O segundo semestre já começou, o fim do ano se aproxima, e muitas empresas já começam – ou deveriam começar – a pensar no ciclo de “planejamento estratégico” para os próximos períodos. Infelizmente, algumas ficarão somente no “planejamento”. Outras talvez nem cheguem perto de discutir “estratégia”. Gerenciar a estratégia é um desafio para qualquer empresa, de todos os tamanhos e setores. E não podemos subestimar as armadilhas desse processo.
Boa parte das companhias sequer formaliza planos, limitando-se a meros orçamentos operacionais. Outra parte se preocupa com o assunto, mas ainda de forma pouco organizada, estabelecendo ações sem métodos de análise, o que leva, inclusive, a objetivos conflitantes. Muitas sofrem para entregar o que propuseram e ficam patinando com as ações ao longo do ano, sem consistência na obtenção dos objetivos estipulados.
Isso ficou claro, por exemplo, numa enquete sobre o tema no Linkedin (https://bit.ly/37iUYIc) do Lean Institute Brasil, respondida por 540 pessoas, de organizações de diversos setores. A pesquisa perguntou “Qual é a maior ‘dor’ que as empresas enfrentam na gestão da estratégia?”.
O resultado é revelador, embora já esperado para quem conhece esse desafio sob a ótica do sistema lean. A gestão tradicional tem, em geral, um foco muito maior na formulação da estratégia. Ela utiliza análises complexas de cenários e alternativas, mas muitas vezes falha em desdobrar isso para toda a organização, considerando todos os níveis e áreas funcionais. E acaba não conseguindo executar o que foi planejado.
Para se evitar isso, há no sistema lean o conceito e a prática do ”hoshin kanri”, que combina a “definição do rumo” (hoshin) com o “desdobramento da estratégia” (kanri). Assim, garante não só a boa formulação da estratégia, mas também a adequada execução e acompanhamento.
Essa integração sugere o desenvolvimento de processos gerenciais muito mais participativos. Diversas organizações formulam e comunicam estratégias “top down”, partindo da alta liderança, mas sem envolver a empresa como um todo sobre “como” serão implementadas as ações ou atingidas as metas. E depois “empurram” o que foi decidido pelas cúpulas para os demais níveis organizacionais.
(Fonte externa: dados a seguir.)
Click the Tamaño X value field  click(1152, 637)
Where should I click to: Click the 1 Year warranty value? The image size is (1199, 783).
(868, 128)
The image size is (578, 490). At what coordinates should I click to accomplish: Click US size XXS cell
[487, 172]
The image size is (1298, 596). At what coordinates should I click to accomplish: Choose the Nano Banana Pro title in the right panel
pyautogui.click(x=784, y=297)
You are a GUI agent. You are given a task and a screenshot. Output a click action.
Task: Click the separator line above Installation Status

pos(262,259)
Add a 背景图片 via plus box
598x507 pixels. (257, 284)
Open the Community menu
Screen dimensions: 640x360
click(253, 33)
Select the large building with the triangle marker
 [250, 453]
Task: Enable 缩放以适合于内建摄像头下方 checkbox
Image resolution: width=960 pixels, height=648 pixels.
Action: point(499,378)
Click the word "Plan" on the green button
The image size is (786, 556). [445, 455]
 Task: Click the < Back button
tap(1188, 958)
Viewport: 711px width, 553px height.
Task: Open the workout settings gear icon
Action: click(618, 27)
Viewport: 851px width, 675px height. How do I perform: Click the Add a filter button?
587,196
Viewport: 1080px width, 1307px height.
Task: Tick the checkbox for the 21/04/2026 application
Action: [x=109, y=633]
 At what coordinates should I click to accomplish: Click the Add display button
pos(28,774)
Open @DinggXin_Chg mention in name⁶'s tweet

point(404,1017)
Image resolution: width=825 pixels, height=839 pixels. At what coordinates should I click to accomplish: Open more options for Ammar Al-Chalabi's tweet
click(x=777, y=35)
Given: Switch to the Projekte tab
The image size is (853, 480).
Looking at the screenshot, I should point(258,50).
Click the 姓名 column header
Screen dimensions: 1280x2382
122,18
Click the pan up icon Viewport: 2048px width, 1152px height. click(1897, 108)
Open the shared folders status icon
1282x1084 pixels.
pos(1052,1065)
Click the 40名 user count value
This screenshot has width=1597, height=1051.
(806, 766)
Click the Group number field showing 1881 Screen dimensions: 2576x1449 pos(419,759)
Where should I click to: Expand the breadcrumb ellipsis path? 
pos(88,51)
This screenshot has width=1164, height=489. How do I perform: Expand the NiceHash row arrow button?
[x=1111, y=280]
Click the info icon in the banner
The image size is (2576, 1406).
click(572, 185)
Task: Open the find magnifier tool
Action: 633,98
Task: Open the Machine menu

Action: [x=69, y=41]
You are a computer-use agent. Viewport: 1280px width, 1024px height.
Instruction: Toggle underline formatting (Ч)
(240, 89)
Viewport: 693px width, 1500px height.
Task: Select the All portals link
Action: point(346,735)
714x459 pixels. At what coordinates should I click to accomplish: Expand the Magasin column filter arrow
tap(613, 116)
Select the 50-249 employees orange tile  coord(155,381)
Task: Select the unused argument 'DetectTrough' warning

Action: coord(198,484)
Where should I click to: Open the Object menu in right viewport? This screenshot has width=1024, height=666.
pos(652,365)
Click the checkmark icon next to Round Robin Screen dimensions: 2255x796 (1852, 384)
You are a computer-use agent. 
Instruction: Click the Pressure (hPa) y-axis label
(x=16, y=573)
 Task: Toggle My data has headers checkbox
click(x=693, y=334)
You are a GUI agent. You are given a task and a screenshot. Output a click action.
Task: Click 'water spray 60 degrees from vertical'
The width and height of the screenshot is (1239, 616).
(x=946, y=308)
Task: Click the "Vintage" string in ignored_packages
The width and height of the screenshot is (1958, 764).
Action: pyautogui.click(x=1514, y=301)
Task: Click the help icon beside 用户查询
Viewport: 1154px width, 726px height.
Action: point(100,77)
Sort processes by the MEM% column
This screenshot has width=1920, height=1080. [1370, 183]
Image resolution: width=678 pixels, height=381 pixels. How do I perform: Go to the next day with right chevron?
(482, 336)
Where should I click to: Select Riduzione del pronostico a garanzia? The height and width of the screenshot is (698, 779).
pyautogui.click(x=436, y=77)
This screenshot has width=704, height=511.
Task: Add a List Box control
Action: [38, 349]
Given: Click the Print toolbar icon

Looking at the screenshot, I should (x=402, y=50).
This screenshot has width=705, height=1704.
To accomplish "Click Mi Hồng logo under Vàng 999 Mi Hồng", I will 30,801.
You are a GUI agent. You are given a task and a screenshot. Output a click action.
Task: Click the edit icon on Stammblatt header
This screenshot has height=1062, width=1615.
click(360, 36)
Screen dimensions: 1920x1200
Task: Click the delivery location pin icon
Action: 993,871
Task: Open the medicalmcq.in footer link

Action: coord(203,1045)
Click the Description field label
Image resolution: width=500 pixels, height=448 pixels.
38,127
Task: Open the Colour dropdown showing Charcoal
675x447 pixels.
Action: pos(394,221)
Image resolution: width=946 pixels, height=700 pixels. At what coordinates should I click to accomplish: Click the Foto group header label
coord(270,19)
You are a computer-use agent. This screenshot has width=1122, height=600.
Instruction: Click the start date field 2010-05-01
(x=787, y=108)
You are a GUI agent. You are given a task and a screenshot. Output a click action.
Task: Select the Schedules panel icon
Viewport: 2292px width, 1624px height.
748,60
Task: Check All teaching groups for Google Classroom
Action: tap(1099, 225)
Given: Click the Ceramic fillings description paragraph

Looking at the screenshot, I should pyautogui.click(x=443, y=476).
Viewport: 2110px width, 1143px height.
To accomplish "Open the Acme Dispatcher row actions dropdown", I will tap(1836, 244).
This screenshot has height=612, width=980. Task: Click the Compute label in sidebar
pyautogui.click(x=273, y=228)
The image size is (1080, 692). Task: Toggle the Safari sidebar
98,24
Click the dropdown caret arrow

Isso gera uma série de problemas. As pessoas, muitas vezes, simplesmente não entendem o que foi planejado e como ocorreu o processo e tão pouco o porquê das ações planejadas. Elas, então, veem os planos como uma sobrecarga, um trabalho adicional ao que já fazem. Não percebem como isso poderia estar conectado aos problemas que efetivamente combatem “na ponta”. Assim, não “vestem a camisa” ou, no máximo, apoiam superficialmente aquilo que foi planejado. Por isso, há o famoso “bater de cabeças” na implementação.
Com o hoshin kanri, o movimento “top down”, com a liderança apontando os saltos necessários para a evolução da companhia, é combinado com o processo “botton up” e com o alinhando entre diferentes áreas da companhia. Esse alinhamento horizontal e vertical ocorre com a participação das equipes, trazendo elementos do gemba (local onde as coisas acontecem), bem como oportunidades e propostas de ações para atingir os objetivos priorizados.
A essência desse processo reside no conceito de “nemawashi”, expressão japonesa que remete ao esforço de se criar o alinhamento necessário antes de qualquer ação concreta.
Isso significa buscar consenso sobre o que está sendo planejado antes de partir para a execução. Na prática, requer discussões com as pessoas que serão envolvidas ou impactadas pelas mudanças. De forma similar, demanda reconhecer resistências, empecilhos e dificuldades, buscar a aceitação e o alinhamento das ações antes delas serem implementadas. E fortalecer entre os indivíduos a aceitação e o comprometimento com o que está sendo formulado.
Essa forma de estabelecer as estratégias do hoshin kanri já garante um alinhamento organizacional muito maior, mas a efetividade da execução depende de um sistemático desdobramento para toda a organização.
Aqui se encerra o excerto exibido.